Specialist geotechnical contractor Geo-Rope worked with consultant Waterman Infrastructure and rockfall mitigation specialists Maccaferri to develop a solution.
“Site assessments by Geo-Rope suggest that the boulder is currently acting as a ‘choke’ to material behind and above,” said Waterman principal geotechnical engineer Chris Gell. “Controlled removal of the boulder was discounted at an early stage due to concerns that this may result in a subsequent debris flow. Also the safety and cost of disposal of the large quantity of blasted material that would be produced could not be assured at reasonable cost.
“The installation of some form of restraint system was proposed. The design called for a bespoke approach in order to restrain the boulder, while also being practical to install 350m up a hillside and achieve Transport Scotland’s requirement for a 60 year design life for the system.”
A series of ground anchors were installed into stable areas of the hillside located 20m to 30m above the boulder and were connected to the boulder by means of high strength Kevlar tendons from Maccaferri subsidiary Linear Composites – effectively tethering it in place.
Following temporary stabilisation and monitoring of the boulder by Geo-Rope, anchors fitted with bespoke high-strength termination plates were installed into the slopes above and 90mm diameter holes were then cored through the boulder to accept the tendons. According to Maccaferri, it was critical to achieve an accurate alignment of the drill holes in order that tendons would correctly align with anchor positions higher up the hill.
Each of the seven tendons were connected to the bespoke, high-strength steel anchor plates using proprietary Crosby shackles before being fed through the boulder drill-holes and tensioned against the down-hill face of the boulder.
Ground anchors were high-yield hollow bar type, installed with sacrificial drill heads as have been used successfully in designs by Waterman on previous works at the Rest and be Thankful.
Maccaferri rockfall mitigation specialist David Cheer said: “Each Parafil tendon has a capacity of 45t and, being made from sheathed polymer fibres, has near unlimited environmental durability, while the Kevlar fibres exhibit virtually no long-term loss of mechanical performance.”
According to Maccaferri, the extremely low weight (less than 0.6 kg/m) of the Parafil makes them easy to handle.
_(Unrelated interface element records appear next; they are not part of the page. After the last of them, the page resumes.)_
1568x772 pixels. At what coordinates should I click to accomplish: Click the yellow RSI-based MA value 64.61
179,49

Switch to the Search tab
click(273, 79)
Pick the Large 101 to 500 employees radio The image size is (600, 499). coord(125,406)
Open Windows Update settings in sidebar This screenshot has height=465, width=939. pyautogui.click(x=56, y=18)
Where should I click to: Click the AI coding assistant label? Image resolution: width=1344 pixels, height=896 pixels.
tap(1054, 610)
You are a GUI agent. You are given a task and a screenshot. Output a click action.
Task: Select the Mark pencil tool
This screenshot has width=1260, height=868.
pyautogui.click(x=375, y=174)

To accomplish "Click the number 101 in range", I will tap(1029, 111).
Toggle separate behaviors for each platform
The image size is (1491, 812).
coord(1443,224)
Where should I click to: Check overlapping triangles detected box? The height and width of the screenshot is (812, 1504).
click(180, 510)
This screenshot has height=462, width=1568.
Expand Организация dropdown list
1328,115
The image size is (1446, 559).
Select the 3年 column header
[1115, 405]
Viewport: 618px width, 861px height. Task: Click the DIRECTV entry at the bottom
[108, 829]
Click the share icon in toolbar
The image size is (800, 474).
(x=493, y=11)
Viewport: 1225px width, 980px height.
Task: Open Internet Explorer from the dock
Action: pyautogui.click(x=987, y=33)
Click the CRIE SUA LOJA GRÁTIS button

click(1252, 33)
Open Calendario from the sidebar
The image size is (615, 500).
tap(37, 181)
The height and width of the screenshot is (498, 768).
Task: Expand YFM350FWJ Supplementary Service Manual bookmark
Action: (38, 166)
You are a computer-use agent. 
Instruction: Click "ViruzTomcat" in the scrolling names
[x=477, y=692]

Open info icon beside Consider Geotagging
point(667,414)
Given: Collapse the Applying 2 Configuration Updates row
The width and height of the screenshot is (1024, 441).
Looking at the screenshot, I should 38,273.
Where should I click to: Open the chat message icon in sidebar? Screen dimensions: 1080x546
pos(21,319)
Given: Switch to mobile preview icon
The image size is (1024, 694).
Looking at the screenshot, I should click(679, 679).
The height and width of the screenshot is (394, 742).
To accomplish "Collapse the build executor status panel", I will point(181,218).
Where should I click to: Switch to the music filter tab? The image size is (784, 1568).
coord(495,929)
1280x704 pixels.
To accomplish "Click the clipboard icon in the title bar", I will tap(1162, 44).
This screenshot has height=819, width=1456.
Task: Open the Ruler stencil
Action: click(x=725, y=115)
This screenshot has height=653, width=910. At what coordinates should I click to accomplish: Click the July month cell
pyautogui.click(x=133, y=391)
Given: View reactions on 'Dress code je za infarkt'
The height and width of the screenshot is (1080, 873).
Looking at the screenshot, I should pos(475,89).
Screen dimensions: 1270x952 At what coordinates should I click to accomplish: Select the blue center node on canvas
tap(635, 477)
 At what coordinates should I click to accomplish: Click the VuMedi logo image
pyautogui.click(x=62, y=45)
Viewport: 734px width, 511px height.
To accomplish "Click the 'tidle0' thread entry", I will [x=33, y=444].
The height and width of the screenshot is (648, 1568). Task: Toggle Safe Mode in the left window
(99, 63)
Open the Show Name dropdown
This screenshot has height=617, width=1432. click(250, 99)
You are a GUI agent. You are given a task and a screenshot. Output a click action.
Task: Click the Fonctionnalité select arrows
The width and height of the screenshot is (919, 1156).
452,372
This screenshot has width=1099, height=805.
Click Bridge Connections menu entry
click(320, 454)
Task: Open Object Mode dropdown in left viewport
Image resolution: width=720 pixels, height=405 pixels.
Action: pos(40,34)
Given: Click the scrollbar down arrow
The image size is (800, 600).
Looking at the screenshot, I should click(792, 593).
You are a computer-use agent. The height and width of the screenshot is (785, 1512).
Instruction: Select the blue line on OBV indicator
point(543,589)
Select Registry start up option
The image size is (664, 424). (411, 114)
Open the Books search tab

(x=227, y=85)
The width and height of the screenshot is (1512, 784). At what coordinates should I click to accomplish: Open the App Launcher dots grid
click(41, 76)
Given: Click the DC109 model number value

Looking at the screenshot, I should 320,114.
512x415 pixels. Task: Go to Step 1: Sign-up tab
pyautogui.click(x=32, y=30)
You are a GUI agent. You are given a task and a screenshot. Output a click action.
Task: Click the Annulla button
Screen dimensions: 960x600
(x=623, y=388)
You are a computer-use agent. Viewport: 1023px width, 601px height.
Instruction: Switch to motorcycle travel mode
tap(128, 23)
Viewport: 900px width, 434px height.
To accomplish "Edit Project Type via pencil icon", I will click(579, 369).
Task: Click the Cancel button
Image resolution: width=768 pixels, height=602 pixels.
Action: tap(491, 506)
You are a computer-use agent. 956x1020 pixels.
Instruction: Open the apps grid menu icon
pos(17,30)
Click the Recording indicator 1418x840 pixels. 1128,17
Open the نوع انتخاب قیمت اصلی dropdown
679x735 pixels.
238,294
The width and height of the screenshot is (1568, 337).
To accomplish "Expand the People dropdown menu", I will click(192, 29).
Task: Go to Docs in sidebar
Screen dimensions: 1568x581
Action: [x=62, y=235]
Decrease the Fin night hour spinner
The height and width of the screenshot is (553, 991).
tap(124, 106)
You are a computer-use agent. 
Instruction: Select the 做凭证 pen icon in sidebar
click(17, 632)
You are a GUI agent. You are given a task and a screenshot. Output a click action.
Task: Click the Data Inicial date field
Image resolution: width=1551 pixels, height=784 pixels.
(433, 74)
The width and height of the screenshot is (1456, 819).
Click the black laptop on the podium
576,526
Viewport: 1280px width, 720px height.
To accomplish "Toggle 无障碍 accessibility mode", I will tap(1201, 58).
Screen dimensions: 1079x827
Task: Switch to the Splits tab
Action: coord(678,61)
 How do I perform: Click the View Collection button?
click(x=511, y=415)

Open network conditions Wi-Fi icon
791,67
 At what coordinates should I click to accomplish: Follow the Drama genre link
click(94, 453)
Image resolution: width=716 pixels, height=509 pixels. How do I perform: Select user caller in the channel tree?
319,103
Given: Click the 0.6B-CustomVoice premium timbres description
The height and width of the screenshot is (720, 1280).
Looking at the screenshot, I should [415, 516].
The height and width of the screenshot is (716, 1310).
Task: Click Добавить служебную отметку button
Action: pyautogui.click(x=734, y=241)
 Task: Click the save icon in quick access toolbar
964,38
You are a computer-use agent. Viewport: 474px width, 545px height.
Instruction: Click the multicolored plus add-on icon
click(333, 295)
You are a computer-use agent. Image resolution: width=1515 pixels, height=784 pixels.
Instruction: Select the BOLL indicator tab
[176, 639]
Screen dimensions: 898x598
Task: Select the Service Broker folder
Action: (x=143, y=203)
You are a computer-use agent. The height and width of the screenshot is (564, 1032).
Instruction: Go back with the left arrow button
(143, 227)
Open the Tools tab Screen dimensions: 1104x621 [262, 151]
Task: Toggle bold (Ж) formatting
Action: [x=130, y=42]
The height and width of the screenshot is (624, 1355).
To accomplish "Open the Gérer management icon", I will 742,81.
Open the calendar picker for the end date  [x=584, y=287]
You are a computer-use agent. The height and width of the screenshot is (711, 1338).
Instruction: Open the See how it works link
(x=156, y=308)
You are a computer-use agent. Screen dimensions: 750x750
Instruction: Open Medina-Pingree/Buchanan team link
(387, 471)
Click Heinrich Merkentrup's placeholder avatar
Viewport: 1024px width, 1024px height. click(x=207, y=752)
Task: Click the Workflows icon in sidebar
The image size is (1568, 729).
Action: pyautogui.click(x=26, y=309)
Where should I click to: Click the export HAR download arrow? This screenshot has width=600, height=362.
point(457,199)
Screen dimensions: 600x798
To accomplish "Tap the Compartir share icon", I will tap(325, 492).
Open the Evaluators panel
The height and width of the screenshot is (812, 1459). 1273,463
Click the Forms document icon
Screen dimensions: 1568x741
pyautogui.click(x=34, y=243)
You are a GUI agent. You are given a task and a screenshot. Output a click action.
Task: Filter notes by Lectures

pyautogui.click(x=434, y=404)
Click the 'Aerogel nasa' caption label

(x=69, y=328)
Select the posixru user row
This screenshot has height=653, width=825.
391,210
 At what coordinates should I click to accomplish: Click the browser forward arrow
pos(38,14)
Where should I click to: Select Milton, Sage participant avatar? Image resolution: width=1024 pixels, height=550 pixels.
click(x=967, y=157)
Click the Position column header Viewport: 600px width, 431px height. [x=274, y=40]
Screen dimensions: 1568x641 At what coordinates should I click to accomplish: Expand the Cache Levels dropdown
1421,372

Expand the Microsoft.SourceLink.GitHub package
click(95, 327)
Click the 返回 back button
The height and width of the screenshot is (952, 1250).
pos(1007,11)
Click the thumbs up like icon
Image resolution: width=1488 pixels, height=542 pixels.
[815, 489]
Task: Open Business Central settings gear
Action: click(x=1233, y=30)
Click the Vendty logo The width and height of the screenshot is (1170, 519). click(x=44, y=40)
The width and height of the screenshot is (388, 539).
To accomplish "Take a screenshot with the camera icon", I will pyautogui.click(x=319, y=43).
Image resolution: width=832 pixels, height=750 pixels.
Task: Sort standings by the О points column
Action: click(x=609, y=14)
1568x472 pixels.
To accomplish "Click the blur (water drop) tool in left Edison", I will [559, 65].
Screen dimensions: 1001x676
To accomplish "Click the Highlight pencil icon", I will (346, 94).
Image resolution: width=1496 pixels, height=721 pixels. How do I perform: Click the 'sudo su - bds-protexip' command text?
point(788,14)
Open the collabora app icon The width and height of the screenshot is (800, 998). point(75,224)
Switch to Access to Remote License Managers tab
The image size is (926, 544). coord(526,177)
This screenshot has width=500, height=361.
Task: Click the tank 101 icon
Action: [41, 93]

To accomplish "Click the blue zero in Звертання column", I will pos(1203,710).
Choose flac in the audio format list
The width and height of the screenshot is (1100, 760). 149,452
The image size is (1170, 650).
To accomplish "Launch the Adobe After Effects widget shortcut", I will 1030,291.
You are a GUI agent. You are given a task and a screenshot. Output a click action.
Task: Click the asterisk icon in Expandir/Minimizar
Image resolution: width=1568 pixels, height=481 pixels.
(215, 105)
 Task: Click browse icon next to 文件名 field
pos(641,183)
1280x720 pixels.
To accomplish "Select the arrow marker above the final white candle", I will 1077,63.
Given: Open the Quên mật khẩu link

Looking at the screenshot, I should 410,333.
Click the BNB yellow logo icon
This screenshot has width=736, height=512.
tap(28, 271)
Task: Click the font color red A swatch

The tendons are positioned in a fanning arrangement which will maintain the stability of the boulder in both the along-strike and down-dip directions on the slope as exact failure mode of the boulder cannot be predicted with any precision. The terminations positioned on the downhill face of the boulder are adjustable allowing the facility to add tension to the tendons after installation. This also allows direct and full transmission of the forces from the boulder through the tendons and the upslope non-adjustable terminals then on through the shackles and into the anchored steel plates.